Belle histoire qui rappelle qu’il faut savoir se parler alors qu’il en est encore temps… On oublie l’exercice et les mots imposés !
Sincèrement c’est ma version préférée de tous ! bravo! 🙂
Je ne m’attendais pas du tout à la fin !
Pourquoi les enfants s’éloignent ils à un moment de leurs parents ? A moins que ce ne soit l’inverse …
Tout simplement parce qu’il existe des pères qui n’aiment pas leur enfants et inversement donc aucune chance !
@ tantôt
ton texte est très juste, très vrai… Des pères qui n’aiment pas j’en ai connu.. souvent ils n’aiment qu’eux-même donc n’accepte pas la comparaison.
Texte qui me touche…
@ tantôt
avec le sourire
Magnifique ! 😀 J’aime beaucoup ta manière de nous plonger dans la vie de tes personnages. 😀
Touchant… Les histoires de famille qui blessent. Je viens de finir « Faut-il croire les mimes sur parole? » et la dernière nouvelle est aussi percutante, une histoire de liens forts si forts qu’ils peuvent blesser, détruire. Je te le garde précieusement
Et bien, quel billet magnifique qui traite d’un sujet qui passe les générations…
Ca me fait beaucoup réfléchir sur les relations que j’ai avec ma mère…

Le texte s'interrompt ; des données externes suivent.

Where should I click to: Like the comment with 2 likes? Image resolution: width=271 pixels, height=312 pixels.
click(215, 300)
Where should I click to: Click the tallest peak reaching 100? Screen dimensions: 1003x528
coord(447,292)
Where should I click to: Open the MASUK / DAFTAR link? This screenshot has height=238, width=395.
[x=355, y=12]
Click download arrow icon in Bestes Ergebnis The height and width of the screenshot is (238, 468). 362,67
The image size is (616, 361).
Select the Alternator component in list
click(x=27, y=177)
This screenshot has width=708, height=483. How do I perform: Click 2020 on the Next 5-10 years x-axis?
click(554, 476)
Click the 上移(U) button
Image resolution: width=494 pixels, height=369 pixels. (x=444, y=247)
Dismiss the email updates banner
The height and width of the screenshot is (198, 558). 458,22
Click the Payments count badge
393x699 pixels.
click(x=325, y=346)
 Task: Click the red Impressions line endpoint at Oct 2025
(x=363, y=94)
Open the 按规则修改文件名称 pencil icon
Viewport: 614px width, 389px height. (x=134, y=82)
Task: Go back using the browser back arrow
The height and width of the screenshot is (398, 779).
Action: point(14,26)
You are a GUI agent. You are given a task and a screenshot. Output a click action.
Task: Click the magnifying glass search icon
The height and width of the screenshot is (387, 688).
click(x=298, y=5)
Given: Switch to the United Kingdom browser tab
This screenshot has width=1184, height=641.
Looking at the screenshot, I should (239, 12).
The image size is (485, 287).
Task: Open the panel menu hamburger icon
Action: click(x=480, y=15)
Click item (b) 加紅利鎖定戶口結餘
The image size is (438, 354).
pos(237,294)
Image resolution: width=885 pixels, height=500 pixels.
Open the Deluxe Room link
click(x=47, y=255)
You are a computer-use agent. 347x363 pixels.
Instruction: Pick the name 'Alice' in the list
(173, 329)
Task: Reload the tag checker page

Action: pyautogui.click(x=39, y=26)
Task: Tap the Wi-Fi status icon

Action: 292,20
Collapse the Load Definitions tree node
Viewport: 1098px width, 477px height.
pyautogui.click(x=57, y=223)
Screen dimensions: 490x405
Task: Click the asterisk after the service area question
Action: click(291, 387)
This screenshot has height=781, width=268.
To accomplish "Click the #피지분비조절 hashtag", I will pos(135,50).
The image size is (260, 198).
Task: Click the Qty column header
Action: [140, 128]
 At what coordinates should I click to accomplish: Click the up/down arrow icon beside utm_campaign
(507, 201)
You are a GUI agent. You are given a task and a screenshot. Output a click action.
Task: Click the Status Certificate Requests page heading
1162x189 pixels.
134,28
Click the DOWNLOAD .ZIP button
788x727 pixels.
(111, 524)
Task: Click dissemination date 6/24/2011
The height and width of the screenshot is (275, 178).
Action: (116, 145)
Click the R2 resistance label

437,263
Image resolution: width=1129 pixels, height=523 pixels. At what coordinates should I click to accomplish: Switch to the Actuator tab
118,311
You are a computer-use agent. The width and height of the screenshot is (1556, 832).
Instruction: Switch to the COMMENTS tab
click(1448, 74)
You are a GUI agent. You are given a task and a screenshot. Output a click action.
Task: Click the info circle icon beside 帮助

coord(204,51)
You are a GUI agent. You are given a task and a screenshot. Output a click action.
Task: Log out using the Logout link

Bon dimanche et bisous d’O. dans les orages
Merci beaucoup Soene.
Puissant passage … étouffant et étranglant d’émotions. Cette enveloppe…j’aurais aimé que mon père m’en laisse une.. Non pas pour réparer…mais pour partager ses sentiments à jamais tus… Magnifique ton texte !
Coincoins émus
Merci beaucoup pour ces compliments.